4.1 Estimated Factor Loadings

beta_estimates %>%
  kbl(
    caption = "Pass 1: Estimated Factor Loadings (Betas) per Asset",
    digits  = 6,
    col.names = c("Symbol", "β MKT", "β SMB", "β HML")
  ) %>%
  kable_styling(bootstrap_options = c("striped", "hover", "condensed"),
                full_width = FALSE)

Pass 1: Estimated Factor Loadings (Betas) per Asset
Symbol	β MKT	β SMB	β HML
AAPL	0.900006	0.068535	-0.057821
FORD	0.512865	-0.264414	0.138003
GE	1.077868	0.099406	0.090179
GM	1.285386	0.003905	-0.022156
IBM	0.816887	0.033604	-0.012054
MSFT	0.965625	0.058182	-0.064103

Interpretation: Each row shows an asset’s sensitivity to the three Fama-French factors. A \(\hat{\beta}_{\text{MKT}} > 1\) indicates the stock amplifies market movements; \(\hat{\beta}_{\text{SMB}} > 0\) indicates small-cap tilt; \(\hat{\beta}_{\text{HML}} > 0\) indicates value tilt.

5 Merge Betas into Panel

Each observation in the original panel receives its asset’s estimated beta vector. These betas serve as fixed regressors in Pass 2.
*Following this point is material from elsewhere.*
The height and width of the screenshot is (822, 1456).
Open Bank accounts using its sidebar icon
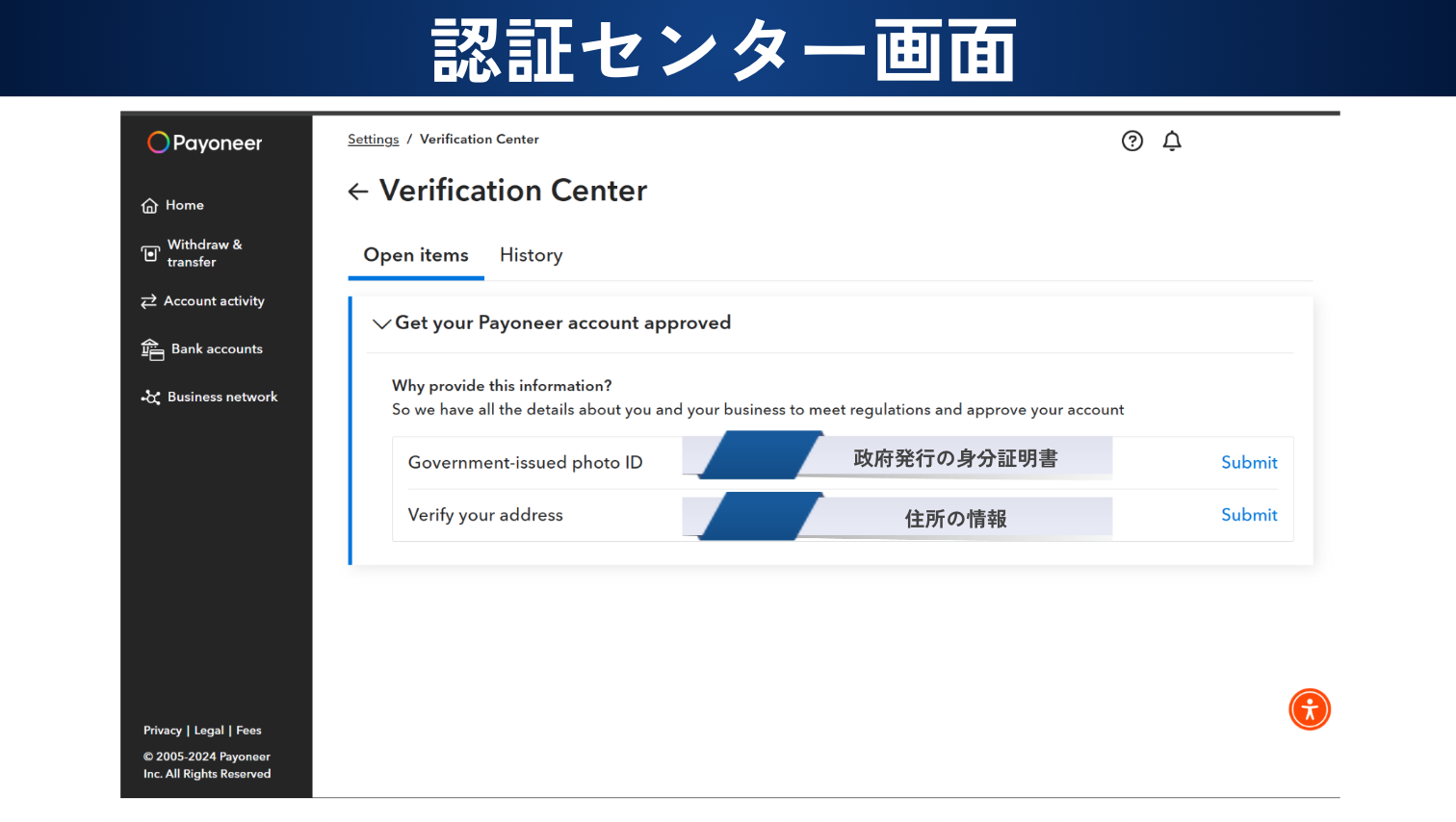152,349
data_with_betas <- data %>%
  left_join(beta_estimates, by = "symbol")

6 Pass 2: Cross-Sectional Regressions

For each of the \(T\) dates, run a cross-sectional OLS regression of the \(N\) assets’ returns on their betas (from Pass 1). This produces \(T\) estimates of the risk premia \(\hat{\lambda}_t\) for each factor.
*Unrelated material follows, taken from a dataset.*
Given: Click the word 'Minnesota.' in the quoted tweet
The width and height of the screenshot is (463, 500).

risk_premia <- data_with_betas %>%

  # Nest each cross-section (N assets × 1 date)
  nest(cs_data = c(symbol, ri, b_MKT, b_SMB, b_HML)) %>%

  # Fit cross-sectional OLS at each date t
  mutate(
    model_output = map(
      cs_data,
      ~ tidy(lm(ri ~ b_MKT + b_SMB + b_HML, data = .x))
    )
  ) %>%

  # Expand nested output
  unnest(model_output) %>%

  # Keep date, factor label, and estimated risk premium
  select(date, term, estimate) %>%

  # Pivot to wide: one lambda column per factor
  pivot_wider(
    names_from  = term,
    values_from = estimate
  ) %>%

  # Rename for readability
  select(
    date,
    gamma_0    = `(Intercept)`,
    lambda_MKT = b_MKT,
    lambda_SMB = b_SMB,
    lambda_HML = b_HML
  )

6.1 Sample of Cross-Sectional Risk Premia

head(risk_premia, 10) %>%
  kbl(
    caption   = "Pass 2: Cross-Sectional Risk Premia (first 10 dates)",
    digits    = 6,
    col.names = c("Date", "γ₀", "λ MKT", "λ SMB", "λ HML")
  ) %>%
  kable_styling(bootstrap_options = c("striped", "hover", "condensed"))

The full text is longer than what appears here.